Lighting

Color Considerations

Wavelength and Color

Most IMAC products can be characterized by the wavelengths shown above, ultraviolet through visible to infrared. The visible light spectrum can be seen by the human eye ranging from approximately 380nm to 750nm.

Historically, red LED lights were the most commonly used due to cost and availability. At the same time, cameras were more sensitive to red wavelengths.

Use Complementary and Similar Colors to Create Contrast

High contrast images depend on appropriate use of complementary and similar colors. Use light from the same or similar spectrum to make a part feature appear bright. Use light from the opposite or complementary spectrum to make a part feature appear dark. A red light will make a red feature appear bright, and a green light will make the same feature appear dark.

Examples:

• If you wish to make the yellow fish appear dark, use a blue light, rather than a red or green light.

• If you wish to make the magenta octopus appear bright, use a red light, rather than a green light.

When light strikes an object:

the light could be reflected by the object,

the light could be transmitted through the object,

the light could be absorbed by the object, or

the light could be absorbed, triggering emission of light of a different wavelength, i.e. fluorescence.

Energy that is absorbed will never be seen by the camera or sensor, thus the feature appears dark.

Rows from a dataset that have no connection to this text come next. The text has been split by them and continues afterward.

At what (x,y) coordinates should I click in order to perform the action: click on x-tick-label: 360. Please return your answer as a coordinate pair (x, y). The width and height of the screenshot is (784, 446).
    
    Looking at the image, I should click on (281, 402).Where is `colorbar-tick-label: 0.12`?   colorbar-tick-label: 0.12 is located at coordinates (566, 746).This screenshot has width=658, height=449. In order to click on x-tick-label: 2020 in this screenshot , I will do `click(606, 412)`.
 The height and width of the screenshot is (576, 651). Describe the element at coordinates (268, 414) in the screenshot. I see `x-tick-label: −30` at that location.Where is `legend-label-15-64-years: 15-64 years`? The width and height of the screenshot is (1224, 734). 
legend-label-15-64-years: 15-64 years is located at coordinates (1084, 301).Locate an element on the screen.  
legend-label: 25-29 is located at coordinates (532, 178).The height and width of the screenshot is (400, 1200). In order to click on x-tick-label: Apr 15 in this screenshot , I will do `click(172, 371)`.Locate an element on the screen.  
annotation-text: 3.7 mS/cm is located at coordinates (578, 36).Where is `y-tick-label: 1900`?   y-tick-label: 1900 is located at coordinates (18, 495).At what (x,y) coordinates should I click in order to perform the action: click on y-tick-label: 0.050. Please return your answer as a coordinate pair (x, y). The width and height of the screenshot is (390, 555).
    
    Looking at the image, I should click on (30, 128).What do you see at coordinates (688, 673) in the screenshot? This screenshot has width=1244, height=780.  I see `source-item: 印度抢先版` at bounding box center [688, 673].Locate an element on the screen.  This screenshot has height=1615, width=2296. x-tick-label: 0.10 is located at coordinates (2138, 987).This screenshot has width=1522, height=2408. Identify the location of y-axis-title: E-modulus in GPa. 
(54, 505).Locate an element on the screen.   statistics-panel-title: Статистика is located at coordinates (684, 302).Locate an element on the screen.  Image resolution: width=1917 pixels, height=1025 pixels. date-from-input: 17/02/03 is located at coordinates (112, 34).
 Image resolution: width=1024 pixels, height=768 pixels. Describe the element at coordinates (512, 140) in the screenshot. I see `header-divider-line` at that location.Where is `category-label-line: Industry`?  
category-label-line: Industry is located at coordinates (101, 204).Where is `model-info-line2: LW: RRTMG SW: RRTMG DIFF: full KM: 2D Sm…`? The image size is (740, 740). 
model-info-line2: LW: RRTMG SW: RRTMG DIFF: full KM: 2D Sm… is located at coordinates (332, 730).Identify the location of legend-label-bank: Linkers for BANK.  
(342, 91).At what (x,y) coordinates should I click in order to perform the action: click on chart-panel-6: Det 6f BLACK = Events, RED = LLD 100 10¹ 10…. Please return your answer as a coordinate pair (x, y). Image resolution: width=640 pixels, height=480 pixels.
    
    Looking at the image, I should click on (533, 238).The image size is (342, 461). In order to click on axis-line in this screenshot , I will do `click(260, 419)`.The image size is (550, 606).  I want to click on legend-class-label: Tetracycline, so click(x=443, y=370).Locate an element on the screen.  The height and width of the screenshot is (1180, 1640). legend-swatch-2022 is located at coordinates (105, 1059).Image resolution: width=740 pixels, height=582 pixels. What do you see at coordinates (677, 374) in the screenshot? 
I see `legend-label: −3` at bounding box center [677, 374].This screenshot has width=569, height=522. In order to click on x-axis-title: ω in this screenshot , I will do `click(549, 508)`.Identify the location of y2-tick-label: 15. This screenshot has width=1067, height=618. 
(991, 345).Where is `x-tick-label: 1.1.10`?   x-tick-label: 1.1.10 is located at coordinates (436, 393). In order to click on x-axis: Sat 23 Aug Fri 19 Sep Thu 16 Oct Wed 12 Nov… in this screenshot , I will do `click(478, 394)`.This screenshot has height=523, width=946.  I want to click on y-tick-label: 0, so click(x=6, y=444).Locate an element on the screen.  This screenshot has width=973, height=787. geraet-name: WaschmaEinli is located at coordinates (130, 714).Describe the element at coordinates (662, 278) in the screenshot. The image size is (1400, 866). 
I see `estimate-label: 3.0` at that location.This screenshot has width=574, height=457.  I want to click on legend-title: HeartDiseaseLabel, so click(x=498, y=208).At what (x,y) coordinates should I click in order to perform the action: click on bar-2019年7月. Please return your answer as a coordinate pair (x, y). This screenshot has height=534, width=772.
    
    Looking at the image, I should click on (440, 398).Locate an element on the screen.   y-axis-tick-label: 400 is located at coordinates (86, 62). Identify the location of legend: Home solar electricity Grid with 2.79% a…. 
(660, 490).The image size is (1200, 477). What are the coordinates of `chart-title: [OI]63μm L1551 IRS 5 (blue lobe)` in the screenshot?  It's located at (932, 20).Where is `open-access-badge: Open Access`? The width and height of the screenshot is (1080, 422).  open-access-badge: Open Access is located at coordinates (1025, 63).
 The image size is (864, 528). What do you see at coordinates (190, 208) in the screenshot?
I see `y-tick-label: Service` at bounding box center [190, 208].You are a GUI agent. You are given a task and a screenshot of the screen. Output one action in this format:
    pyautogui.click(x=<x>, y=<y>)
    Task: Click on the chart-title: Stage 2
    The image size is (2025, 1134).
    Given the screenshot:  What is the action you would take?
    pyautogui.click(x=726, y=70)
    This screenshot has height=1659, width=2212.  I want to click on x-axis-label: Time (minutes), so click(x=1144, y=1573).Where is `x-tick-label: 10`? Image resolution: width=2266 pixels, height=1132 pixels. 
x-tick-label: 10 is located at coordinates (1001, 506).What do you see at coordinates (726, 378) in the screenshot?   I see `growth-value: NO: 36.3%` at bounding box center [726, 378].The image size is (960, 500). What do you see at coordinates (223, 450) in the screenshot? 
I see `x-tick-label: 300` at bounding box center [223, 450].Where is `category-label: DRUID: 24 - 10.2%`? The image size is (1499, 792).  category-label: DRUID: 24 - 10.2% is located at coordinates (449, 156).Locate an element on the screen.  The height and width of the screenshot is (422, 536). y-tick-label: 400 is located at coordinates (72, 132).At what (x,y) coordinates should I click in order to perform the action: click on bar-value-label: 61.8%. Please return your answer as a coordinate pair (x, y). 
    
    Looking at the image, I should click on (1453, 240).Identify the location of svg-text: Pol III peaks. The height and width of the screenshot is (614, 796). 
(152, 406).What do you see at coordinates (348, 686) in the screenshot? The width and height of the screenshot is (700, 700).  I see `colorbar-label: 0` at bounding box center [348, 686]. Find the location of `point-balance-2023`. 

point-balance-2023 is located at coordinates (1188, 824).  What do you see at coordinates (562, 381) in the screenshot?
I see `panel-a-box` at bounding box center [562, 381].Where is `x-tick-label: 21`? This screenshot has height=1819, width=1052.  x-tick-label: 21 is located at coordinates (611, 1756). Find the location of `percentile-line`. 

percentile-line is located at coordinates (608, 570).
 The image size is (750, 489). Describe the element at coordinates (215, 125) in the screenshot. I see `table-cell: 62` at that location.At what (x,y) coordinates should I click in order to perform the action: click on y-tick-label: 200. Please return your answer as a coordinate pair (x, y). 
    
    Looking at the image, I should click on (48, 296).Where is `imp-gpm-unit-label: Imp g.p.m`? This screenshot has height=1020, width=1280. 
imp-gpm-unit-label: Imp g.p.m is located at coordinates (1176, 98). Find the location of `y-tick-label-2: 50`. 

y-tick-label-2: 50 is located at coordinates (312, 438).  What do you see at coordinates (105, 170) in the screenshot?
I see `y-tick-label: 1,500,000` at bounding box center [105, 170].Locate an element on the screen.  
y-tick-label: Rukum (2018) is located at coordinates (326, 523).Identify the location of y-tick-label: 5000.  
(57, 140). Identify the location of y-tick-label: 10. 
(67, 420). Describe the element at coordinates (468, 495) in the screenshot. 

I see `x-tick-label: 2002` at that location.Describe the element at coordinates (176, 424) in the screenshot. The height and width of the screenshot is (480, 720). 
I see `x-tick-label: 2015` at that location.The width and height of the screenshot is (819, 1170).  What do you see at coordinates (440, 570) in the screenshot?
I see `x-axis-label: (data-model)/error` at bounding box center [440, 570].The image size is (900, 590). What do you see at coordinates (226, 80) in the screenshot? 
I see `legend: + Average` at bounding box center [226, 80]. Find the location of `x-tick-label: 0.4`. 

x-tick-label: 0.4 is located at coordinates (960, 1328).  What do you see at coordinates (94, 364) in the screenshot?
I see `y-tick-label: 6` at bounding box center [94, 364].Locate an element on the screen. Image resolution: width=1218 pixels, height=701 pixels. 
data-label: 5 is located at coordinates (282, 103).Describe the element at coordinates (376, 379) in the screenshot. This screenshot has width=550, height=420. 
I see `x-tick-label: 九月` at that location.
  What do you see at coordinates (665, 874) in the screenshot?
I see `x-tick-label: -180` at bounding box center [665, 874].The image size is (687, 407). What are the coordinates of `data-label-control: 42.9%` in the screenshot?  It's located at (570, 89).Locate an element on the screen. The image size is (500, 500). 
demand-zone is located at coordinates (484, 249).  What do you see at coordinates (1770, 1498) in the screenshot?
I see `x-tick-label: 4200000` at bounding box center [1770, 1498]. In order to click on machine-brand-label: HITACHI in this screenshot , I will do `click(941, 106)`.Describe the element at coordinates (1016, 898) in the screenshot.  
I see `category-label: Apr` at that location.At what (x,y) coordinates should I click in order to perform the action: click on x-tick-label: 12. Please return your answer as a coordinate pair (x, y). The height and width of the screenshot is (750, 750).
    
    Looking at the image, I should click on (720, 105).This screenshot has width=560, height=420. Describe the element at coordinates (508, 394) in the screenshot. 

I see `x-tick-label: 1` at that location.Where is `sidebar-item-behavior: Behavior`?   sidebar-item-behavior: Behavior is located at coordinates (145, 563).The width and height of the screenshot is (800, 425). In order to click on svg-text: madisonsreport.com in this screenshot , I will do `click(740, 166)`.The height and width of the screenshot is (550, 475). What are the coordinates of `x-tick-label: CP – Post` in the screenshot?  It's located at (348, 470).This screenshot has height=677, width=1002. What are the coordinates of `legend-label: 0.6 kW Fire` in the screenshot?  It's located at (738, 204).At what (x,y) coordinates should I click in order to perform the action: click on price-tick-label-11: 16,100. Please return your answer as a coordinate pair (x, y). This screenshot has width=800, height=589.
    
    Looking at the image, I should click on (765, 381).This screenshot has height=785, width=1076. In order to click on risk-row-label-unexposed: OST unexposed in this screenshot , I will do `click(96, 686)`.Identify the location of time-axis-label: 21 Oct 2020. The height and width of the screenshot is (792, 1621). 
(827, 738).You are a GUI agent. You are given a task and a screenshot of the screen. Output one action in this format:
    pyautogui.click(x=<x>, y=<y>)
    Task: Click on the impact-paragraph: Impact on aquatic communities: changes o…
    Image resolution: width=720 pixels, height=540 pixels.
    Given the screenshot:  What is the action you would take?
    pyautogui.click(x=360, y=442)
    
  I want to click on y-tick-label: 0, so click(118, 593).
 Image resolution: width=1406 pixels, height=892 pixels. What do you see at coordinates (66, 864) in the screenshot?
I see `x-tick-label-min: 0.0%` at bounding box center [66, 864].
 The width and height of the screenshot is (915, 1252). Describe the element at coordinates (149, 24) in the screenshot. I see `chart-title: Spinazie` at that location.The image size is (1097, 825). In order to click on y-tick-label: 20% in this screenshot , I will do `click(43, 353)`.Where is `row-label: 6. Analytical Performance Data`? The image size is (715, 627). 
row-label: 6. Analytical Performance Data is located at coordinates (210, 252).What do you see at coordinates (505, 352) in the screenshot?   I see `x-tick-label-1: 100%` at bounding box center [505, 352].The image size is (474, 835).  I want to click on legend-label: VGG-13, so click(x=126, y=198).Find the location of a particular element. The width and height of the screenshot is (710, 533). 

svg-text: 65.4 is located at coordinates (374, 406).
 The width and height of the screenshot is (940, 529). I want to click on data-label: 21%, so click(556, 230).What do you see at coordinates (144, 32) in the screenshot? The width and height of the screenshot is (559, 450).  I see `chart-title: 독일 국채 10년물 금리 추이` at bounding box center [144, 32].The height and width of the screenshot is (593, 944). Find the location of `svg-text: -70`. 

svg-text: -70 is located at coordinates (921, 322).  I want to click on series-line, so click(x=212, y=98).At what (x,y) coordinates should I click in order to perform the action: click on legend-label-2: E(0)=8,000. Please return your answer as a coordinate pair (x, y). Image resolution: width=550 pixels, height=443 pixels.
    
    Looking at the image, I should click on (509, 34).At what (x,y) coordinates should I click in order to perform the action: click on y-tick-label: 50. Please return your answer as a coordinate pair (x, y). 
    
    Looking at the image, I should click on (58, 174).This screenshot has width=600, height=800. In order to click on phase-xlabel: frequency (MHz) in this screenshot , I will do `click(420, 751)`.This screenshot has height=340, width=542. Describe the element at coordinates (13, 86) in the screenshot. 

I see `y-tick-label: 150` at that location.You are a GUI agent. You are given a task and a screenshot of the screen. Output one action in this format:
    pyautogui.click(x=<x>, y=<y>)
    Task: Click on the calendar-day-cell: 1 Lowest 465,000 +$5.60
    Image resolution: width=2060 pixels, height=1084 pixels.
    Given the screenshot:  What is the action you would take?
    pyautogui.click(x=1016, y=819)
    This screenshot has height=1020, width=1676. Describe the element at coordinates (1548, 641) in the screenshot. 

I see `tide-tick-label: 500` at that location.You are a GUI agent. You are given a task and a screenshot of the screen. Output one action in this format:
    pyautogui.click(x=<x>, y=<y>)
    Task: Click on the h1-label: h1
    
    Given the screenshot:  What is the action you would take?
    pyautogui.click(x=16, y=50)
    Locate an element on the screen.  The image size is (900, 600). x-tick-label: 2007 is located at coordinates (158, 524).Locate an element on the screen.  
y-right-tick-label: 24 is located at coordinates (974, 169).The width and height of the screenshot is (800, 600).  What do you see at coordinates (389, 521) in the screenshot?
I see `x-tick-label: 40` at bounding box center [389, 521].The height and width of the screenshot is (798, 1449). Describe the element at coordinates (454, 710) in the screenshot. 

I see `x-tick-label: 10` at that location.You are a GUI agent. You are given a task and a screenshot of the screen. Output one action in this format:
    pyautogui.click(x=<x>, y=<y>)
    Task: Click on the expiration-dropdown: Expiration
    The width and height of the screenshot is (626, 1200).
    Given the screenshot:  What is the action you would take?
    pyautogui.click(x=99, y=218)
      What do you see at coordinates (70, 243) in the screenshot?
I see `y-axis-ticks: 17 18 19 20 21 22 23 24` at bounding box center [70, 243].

Wavelength and Scattering Rate

In addition to complementary and similar colors, scattering rate also affects image contrast. Scattering rate refers to the tendency of light rays to be reflected in different directions from the surface of a part. Scattering rate is inversely proportional to wavelength, ie. the shorter the wavelength, the higher the scattering rate. Light with a high scattering rate is effective for surface inspection.

Example:

The shorter wavelength and higher scattering rate of a blue light results in more apparent surface defects than that of a red light.